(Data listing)
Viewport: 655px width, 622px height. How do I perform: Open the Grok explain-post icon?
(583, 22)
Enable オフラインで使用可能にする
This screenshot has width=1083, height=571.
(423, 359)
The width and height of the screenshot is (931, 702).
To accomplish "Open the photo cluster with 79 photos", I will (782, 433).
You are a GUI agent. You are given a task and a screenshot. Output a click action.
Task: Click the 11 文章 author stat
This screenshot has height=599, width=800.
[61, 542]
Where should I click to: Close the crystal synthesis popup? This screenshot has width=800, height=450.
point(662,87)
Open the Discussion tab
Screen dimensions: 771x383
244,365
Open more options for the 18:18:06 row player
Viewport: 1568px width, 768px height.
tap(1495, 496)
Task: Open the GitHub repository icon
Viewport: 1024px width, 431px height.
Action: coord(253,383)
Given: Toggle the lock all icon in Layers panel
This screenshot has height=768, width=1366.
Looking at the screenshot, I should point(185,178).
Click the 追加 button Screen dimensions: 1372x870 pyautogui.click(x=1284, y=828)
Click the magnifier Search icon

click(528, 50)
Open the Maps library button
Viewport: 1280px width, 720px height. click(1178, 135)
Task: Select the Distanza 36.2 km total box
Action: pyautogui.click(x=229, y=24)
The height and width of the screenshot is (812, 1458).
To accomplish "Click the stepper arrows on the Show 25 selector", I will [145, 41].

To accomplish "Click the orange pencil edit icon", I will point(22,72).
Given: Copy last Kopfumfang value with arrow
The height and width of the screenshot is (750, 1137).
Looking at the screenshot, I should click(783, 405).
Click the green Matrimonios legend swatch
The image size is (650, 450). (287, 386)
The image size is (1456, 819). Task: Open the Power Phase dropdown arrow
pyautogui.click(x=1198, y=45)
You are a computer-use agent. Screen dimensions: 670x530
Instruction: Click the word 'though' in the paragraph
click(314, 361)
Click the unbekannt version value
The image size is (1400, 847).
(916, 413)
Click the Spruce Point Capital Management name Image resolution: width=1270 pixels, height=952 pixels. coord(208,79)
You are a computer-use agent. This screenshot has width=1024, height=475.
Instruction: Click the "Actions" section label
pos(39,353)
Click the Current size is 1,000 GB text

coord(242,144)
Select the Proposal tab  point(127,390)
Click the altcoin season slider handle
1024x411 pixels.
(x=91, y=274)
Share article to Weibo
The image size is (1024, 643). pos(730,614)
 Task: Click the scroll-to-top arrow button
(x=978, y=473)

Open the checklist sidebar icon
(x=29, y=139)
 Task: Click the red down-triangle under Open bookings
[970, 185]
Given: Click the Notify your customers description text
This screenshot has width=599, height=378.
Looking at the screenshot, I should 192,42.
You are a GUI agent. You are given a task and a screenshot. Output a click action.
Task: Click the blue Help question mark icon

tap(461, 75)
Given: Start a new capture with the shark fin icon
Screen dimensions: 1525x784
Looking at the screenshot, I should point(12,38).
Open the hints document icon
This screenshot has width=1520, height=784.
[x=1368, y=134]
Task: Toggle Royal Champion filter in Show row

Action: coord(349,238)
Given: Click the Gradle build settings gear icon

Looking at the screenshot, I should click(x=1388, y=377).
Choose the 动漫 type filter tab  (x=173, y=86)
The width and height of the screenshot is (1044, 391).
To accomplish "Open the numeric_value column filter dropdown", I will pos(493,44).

## WHAT YOU ARE ASKED TO DO:
Retype all of the data above line for line, with no changes.

## EXERCISE RESPONSE:
Viewport: 655px width, 622px height. How do I perform: Open the Grok explain-post icon?
(583, 22)
Enable オフラインで使用可能にする
This screenshot has width=1083, height=571.
(423, 359)
The width and height of the screenshot is (931, 702).
To accomplish "Open the photo cluster with 79 photos", I will (782, 433).
You are a GUI agent. You are given a task and a screenshot. Output a click action.
Task: Click the 11 文章 author stat
This screenshot has height=599, width=800.
[61, 542]
Where should I click to: Close the crystal synthesis popup? This screenshot has width=800, height=450.
point(662,87)
Open the Discussion tab
Screen dimensions: 771x383
244,365
Open more options for the 18:18:06 row player
Viewport: 1568px width, 768px height.
tap(1495, 496)
Task: Open the GitHub repository icon
Viewport: 1024px width, 431px height.
Action: coord(253,383)
Given: Toggle the lock all icon in Layers panel
This screenshot has height=768, width=1366.
Looking at the screenshot, I should point(185,178).
Click the 追加 button Screen dimensions: 1372x870 pyautogui.click(x=1284, y=828)
Click the magnifier Search icon

click(528, 50)
Open the Maps library button
Viewport: 1280px width, 720px height. click(1178, 135)
Task: Select the Distanza 36.2 km total box
Action: pyautogui.click(x=229, y=24)
The height and width of the screenshot is (812, 1458).
To accomplish "Click the stepper arrows on the Show 25 selector", I will [145, 41].

To accomplish "Click the orange pencil edit icon", I will point(22,72).
Given: Copy last Kopfumfang value with arrow
The height and width of the screenshot is (750, 1137).
Looking at the screenshot, I should click(783, 405).
Click the green Matrimonios legend swatch
The image size is (650, 450). (287, 386)
The image size is (1456, 819). Task: Open the Power Phase dropdown arrow
pyautogui.click(x=1198, y=45)
You are a computer-use agent. Screen dimensions: 670x530
Instruction: Click the word 'though' in the paragraph
click(314, 361)
Click the unbekannt version value
The image size is (1400, 847).
(916, 413)
Click the Spruce Point Capital Management name Image resolution: width=1270 pixels, height=952 pixels. coord(208,79)
You are a computer-use agent. This screenshot has width=1024, height=475.
Instruction: Click the "Actions" section label
pos(39,353)
Click the Current size is 1,000 GB text

coord(242,144)
Select the Proposal tab  point(127,390)
Click the altcoin season slider handle
1024x411 pixels.
(x=91, y=274)
Share article to Weibo
The image size is (1024, 643). pos(730,614)
 Task: Click the scroll-to-top arrow button
(x=978, y=473)

Open the checklist sidebar icon
(x=29, y=139)
 Task: Click the red down-triangle under Open bookings
[970, 185]
Given: Click the Notify your customers description text
This screenshot has width=599, height=378.
Looking at the screenshot, I should 192,42.
You are a GUI agent. You are given a task and a screenshot. Output a click action.
Task: Click the blue Help question mark icon

tap(461, 75)
Given: Start a new capture with the shark fin icon
Screen dimensions: 1525x784
Looking at the screenshot, I should point(12,38).
Open the hints document icon
This screenshot has width=1520, height=784.
[x=1368, y=134]
Task: Toggle Royal Champion filter in Show row

Action: coord(349,238)
Given: Click the Gradle build settings gear icon

Looking at the screenshot, I should click(x=1388, y=377).
Choose the 动漫 type filter tab  (x=173, y=86)
The width and height of the screenshot is (1044, 391).
To accomplish "Open the numeric_value column filter dropdown", I will pos(493,44).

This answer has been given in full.